Specifically, we look into the development of diseases and infections, and how cancer is initiated and progresses using electrochemical methods. So, for example, we develop sensors the size of a human hair which we can use to track the transport of molecules from living cells or bacteria. These molecules then provide us with information about what pharmaceuticals, antibiotics, or chemotherapeutics would work to treat a certain disease or illness.
Why is this research important?
Imagine if we had a tool that could predict within minutes which antibiotic or cancer treatment would be most effective. Normally, if someone has an infection, doctors prescribe an antibiotic blindly, and oftentimes patients must go through several rounds of treatments. This can lead to chemotherapeutic and antibiotic resistance. I think there is not a single pathogen that has not developed resistance to at least one drug.

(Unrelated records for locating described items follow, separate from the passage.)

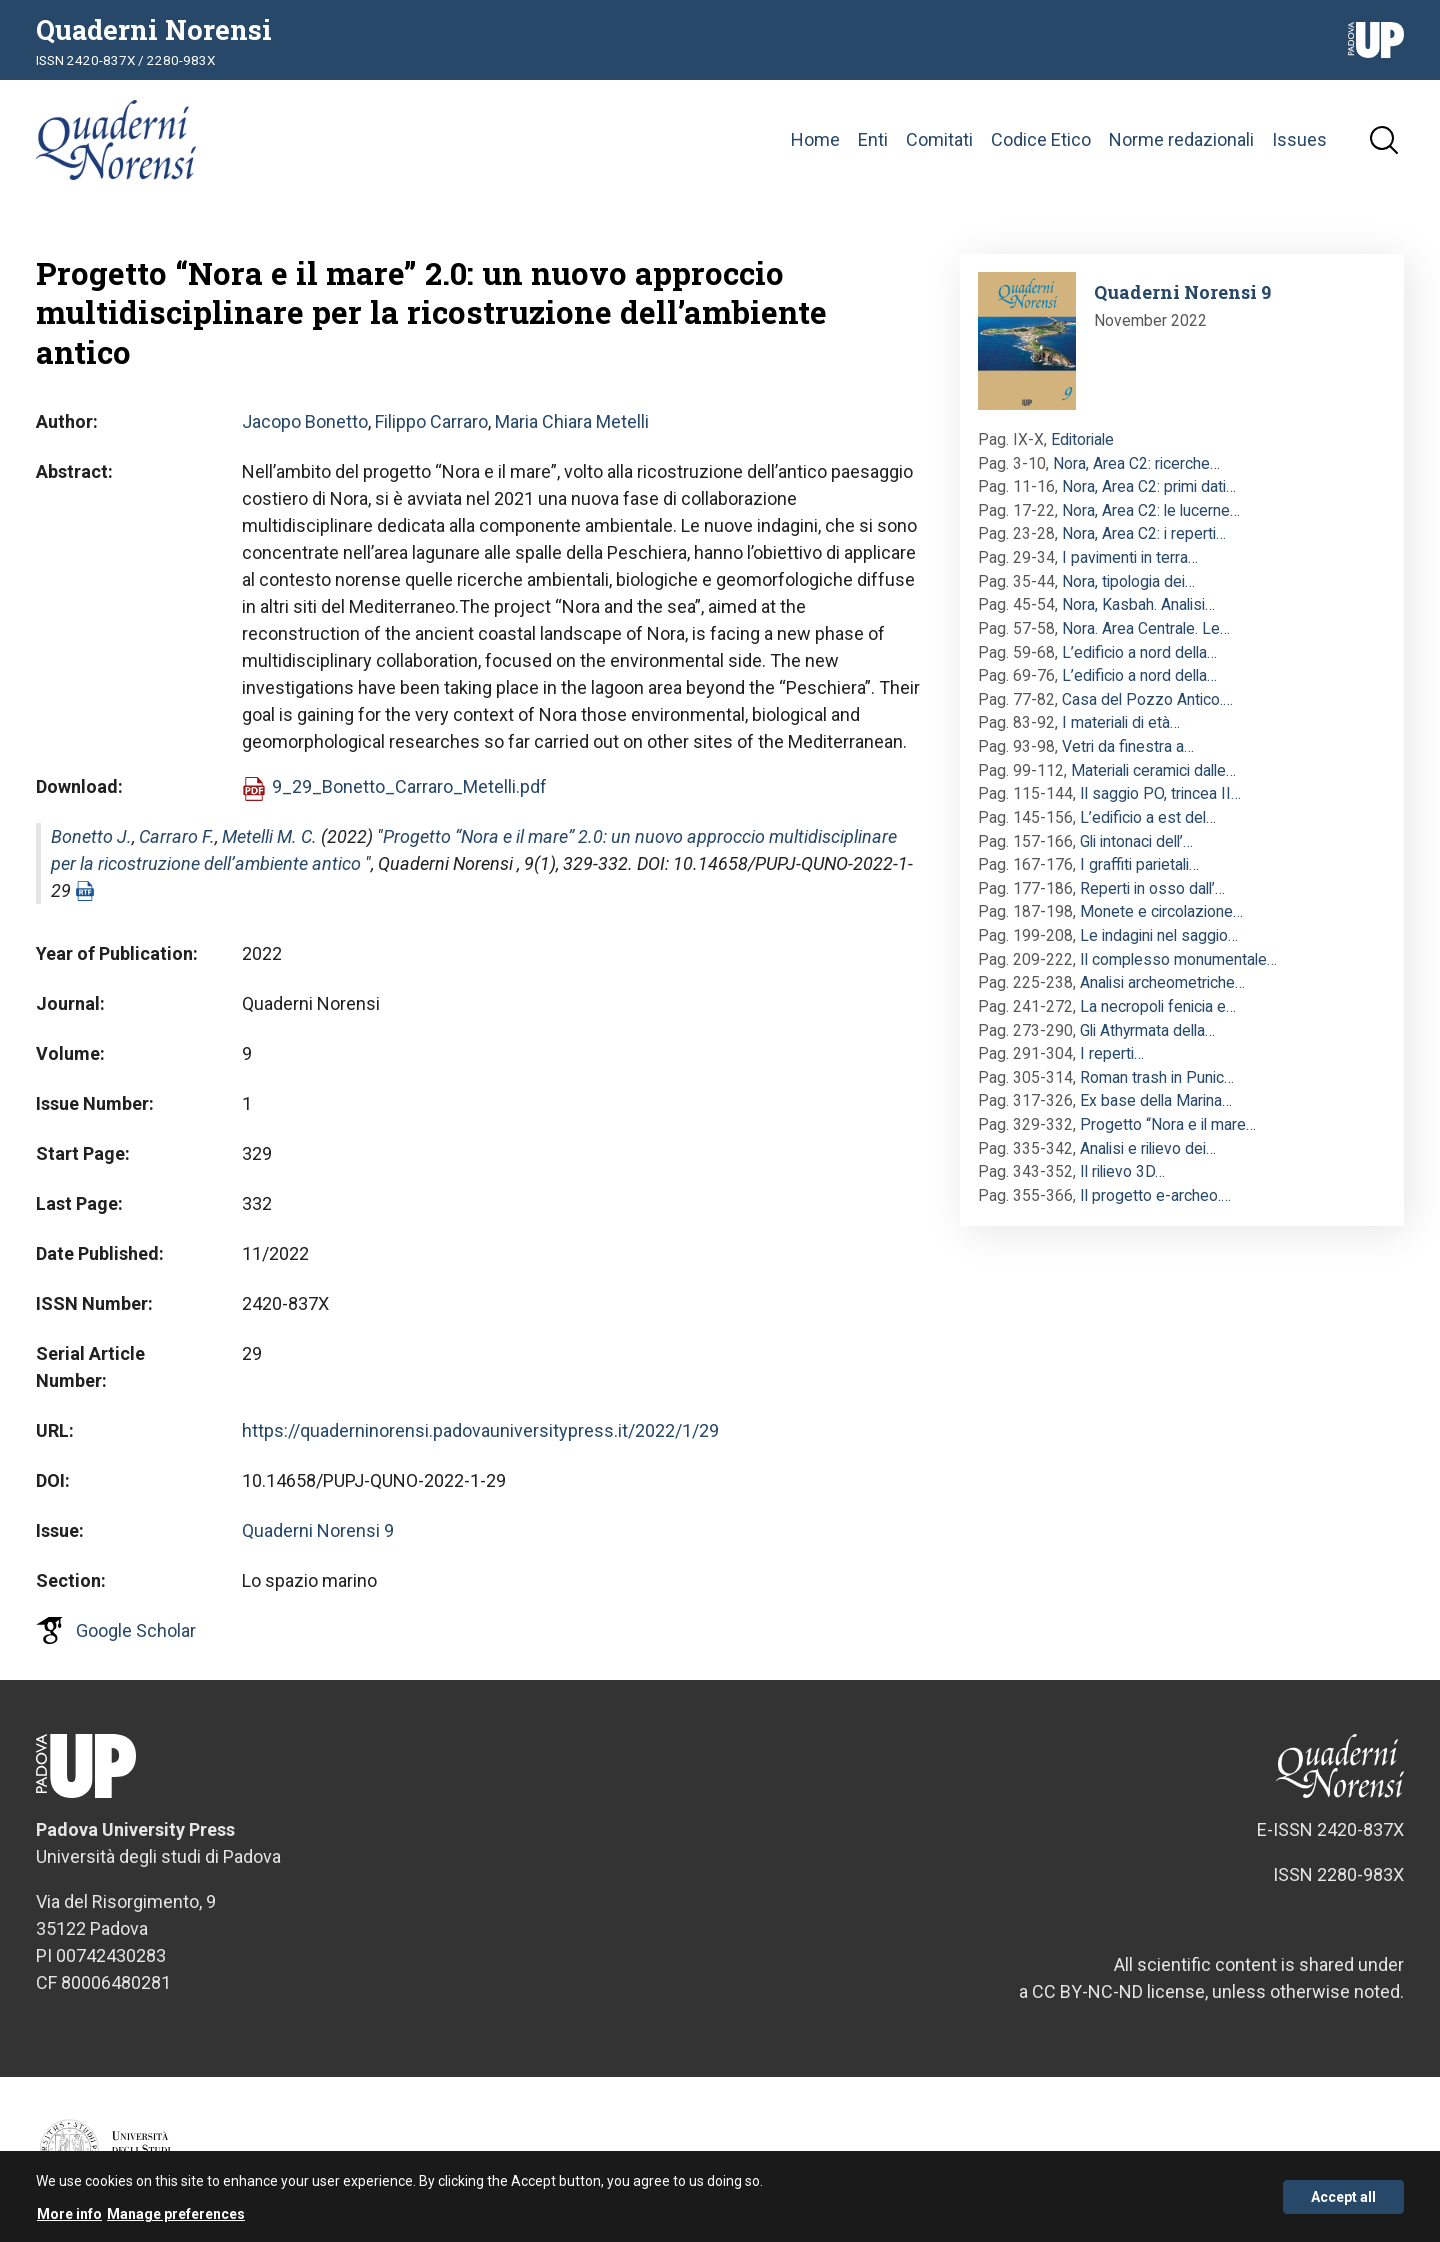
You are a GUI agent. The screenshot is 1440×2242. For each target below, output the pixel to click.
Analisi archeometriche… (1162, 982)
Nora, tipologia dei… (1128, 581)
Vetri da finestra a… (1128, 746)
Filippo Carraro (431, 421)
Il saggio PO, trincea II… (1160, 793)
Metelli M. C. (269, 836)
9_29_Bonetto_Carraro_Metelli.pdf (409, 786)
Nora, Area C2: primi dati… (1149, 486)
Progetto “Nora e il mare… (1168, 1124)
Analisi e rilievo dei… (1148, 1148)
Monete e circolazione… (1161, 911)
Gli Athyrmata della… (1147, 1030)
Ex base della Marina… (1156, 1100)
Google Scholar (136, 1630)
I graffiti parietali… (1139, 864)
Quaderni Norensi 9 (318, 1530)
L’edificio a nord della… (1139, 652)
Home (815, 139)
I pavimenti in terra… (1130, 557)
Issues (1299, 139)
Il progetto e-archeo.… (1155, 1195)
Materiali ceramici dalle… (1153, 770)
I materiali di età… (1121, 722)
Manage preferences (176, 2218)
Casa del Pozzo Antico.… (1147, 699)
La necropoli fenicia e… (1158, 1006)
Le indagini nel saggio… (1159, 935)
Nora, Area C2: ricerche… (1136, 463)
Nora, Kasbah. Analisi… (1138, 604)
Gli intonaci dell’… (1136, 841)
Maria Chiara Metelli (572, 421)
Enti (873, 139)
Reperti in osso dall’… (1152, 888)
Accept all (1343, 2200)
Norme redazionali (1181, 139)
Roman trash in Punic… (1157, 1077)
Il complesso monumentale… (1178, 959)
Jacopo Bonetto (305, 421)
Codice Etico (1041, 139)
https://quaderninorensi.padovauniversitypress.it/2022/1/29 (480, 1430)
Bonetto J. (91, 836)
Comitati (939, 139)
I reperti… (1112, 1053)
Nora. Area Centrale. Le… (1146, 628)
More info (69, 2218)
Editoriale (1082, 439)
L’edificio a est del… (1148, 817)
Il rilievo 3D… (1122, 1171)
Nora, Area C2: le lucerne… (1151, 510)
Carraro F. (177, 836)
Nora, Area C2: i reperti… (1144, 533)
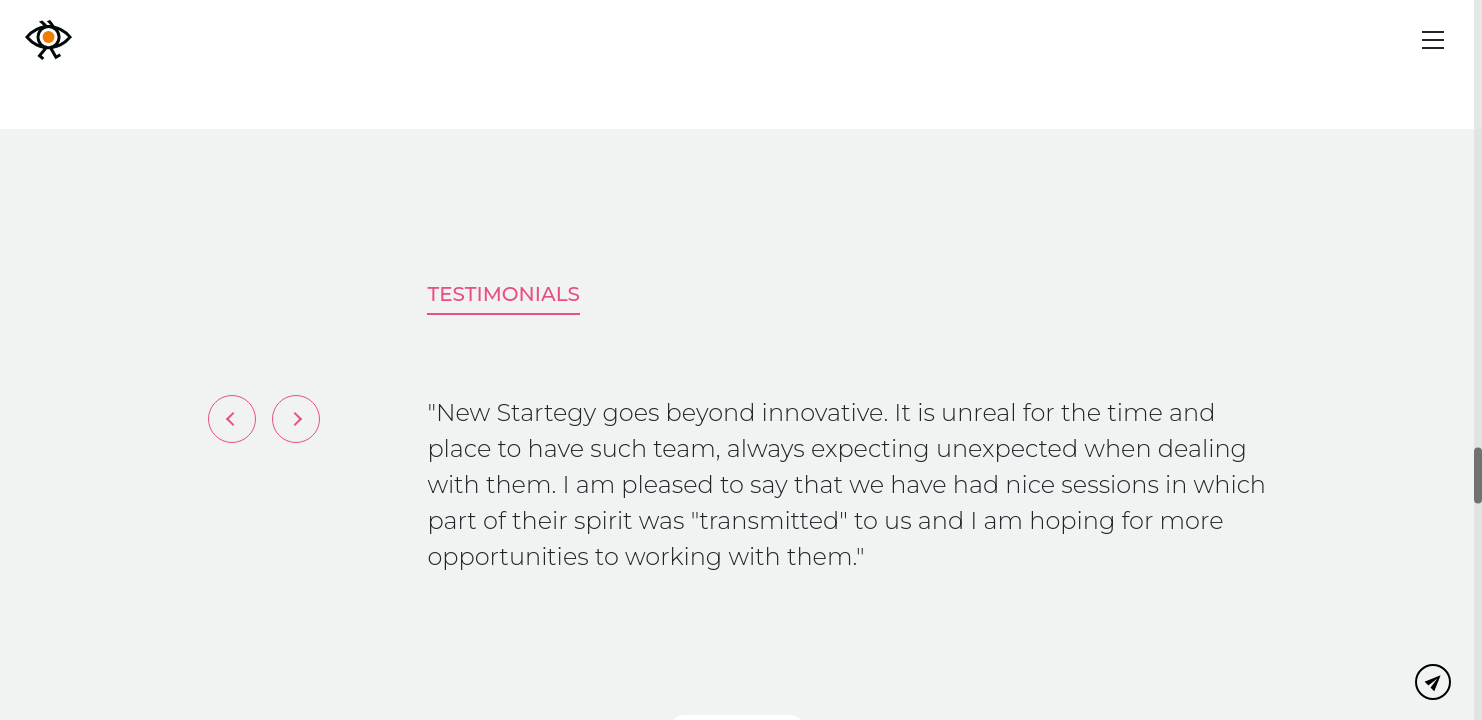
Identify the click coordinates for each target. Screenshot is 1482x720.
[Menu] (1433, 40)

By attacking problems from different perspectives, through interdisciplinary collaboration, we hope to be able to solve questions where standard practices are not able to give a complete diagnosis. This could ultimately save costs in the healthcare system and will also save many lives.
What does the Rh Award mean to you?
A recognition like the Falconer award is a huge encouragement. In the work of experimentation, we face many setbacks, and failures. We shouldn’t get discouraged by failure because learning from our mistakes is how we make progress. This award reminds it all adds up to something bigger.
What do you hope to achieve in the future?
The goal is really to provide diagnostic tools and technology that can be distributed to physicians in Canada and beyond. In the next years, I also want to incorporate this technology and this knowledge into teaching. I’m planning to develop courses that connect or expose undergraduate students to these state-of-the-art technologies. Our interdisciplinary approach has great potential in classrooms, and we need more people that can think outside the box, and beyond their own discipline.
What about you would people find surprising?
Probably that my career in Canada started out as an immigrant working as dishwasher in a sports bar, and that I used to live in a van for a few weeks. At least before I started studying. I came to Canada in 2008 after my undergraduate studies in biology.
I was a little bit bored by the techniques that we were taught in the German system in natural sciences – it’s based a lot on repetition, and memorization. I was not exposed to the real fun stuff until I got connected with the right people when I came to Canada. I met a chemistry professor who used electrochemistry to study biological samples, and I knew what I wanted to do.
Any advice for early career researchers and students?
Perseverance is everything. Don’t let little roadblocks discourage you. Hang on to the people that trust in you and that support you. Of course, it’s also important to listen to constructive criticism, but don’t get discouraged by failure or by research that doesn’t work. Hard work usually pays off.
Research at the University of Manitoba is partially supported by funding from the Government of Canada Research Support Fund.